DATASET ENTRIES >>

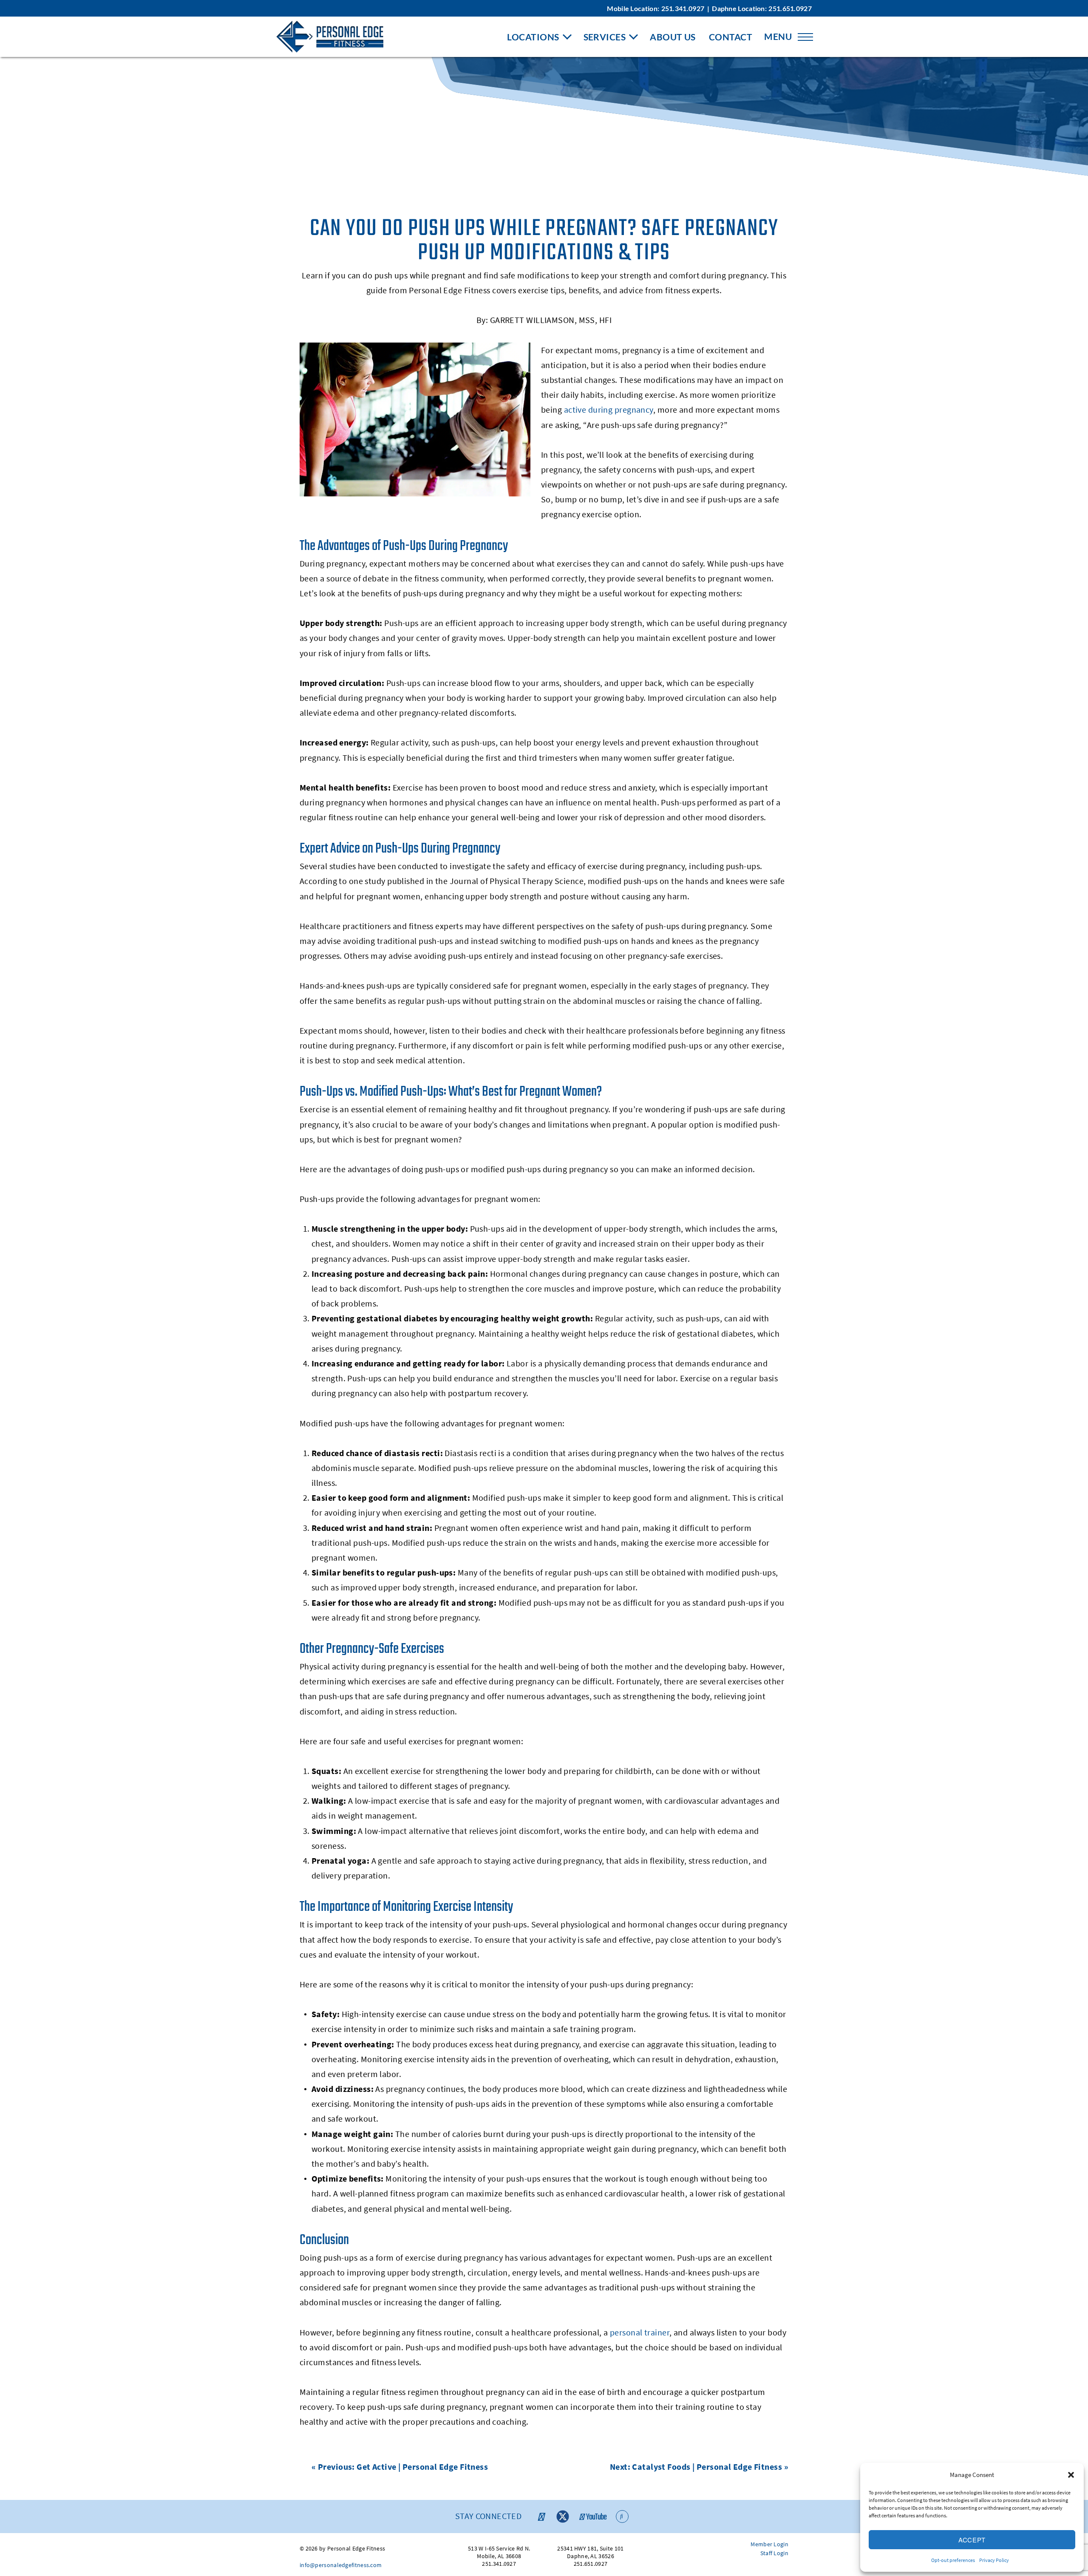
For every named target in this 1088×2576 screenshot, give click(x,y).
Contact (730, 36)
* * *
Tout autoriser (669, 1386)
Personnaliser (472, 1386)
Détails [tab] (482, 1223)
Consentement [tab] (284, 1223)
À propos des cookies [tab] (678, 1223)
--
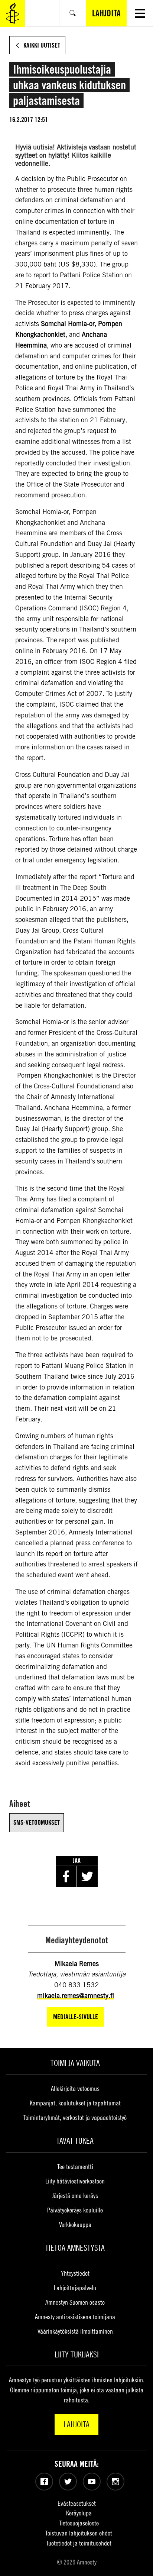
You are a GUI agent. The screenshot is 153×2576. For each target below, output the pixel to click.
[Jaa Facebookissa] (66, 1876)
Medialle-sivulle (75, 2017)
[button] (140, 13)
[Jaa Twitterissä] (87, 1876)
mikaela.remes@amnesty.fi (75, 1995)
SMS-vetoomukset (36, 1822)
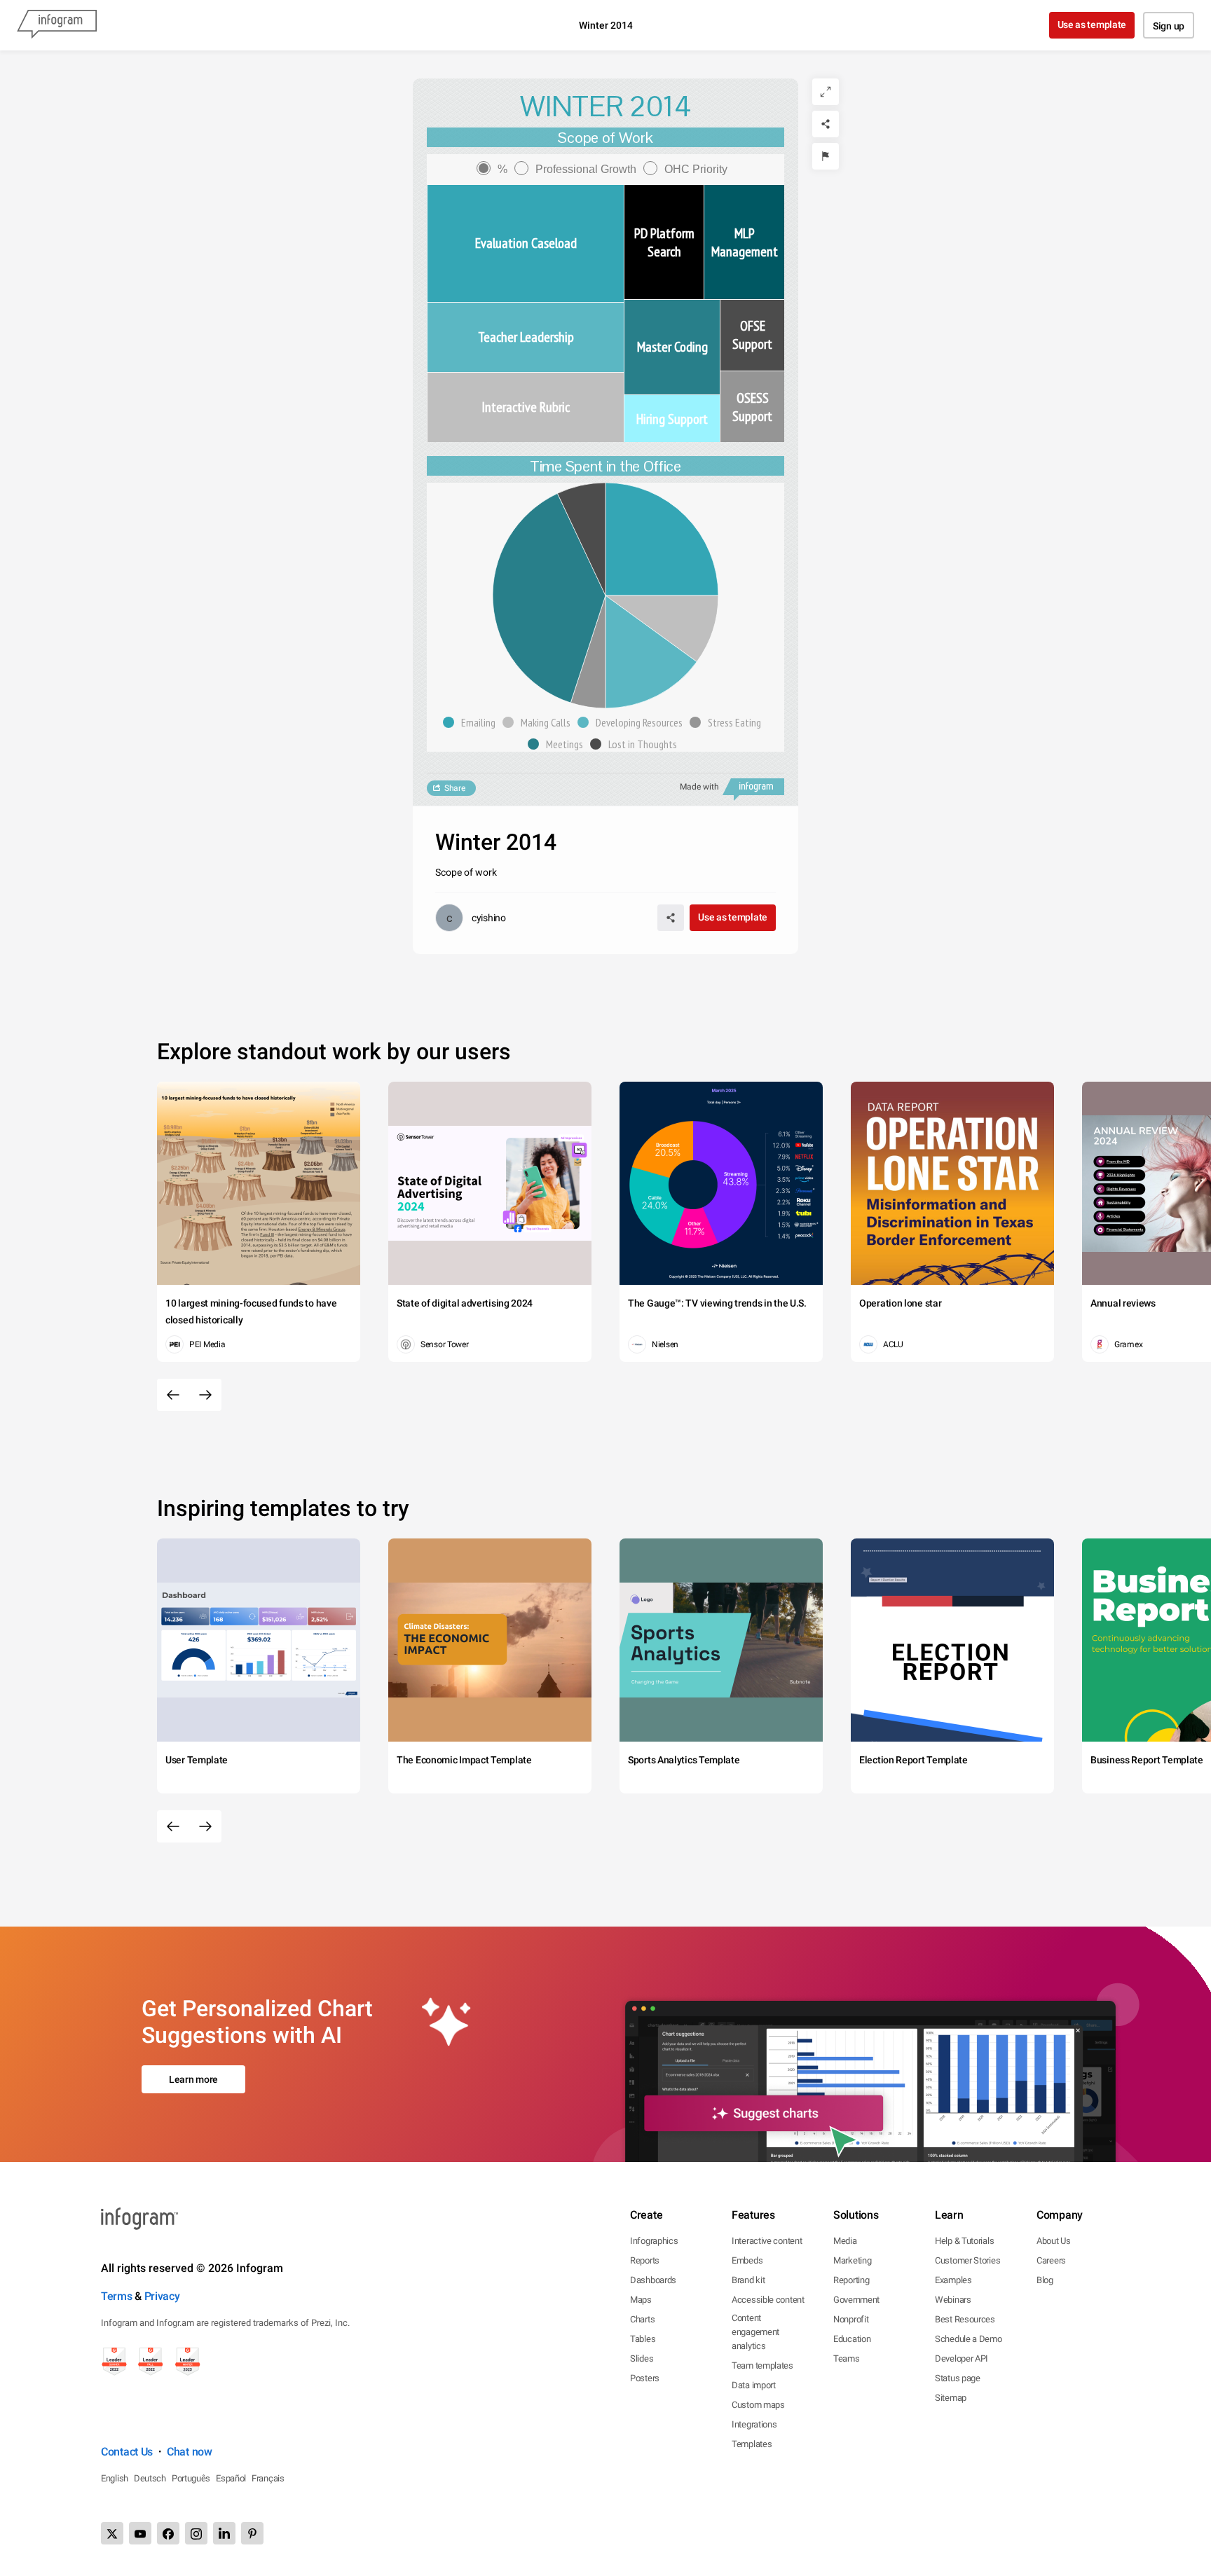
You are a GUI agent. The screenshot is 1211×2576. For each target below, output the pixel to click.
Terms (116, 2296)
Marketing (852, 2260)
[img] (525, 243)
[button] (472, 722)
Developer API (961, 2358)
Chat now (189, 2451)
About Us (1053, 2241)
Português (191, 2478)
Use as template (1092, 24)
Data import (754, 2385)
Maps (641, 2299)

WORK REQUEST >>
Take the records above and return, word for word, only the lines that fall from the line with "For every named" to the line with "Contact (730, 36)", both of them included.

THE COMPLETED TASK >>
For every named target in this 1088×2576 screenshot, give click(x,y).
Contact (730, 36)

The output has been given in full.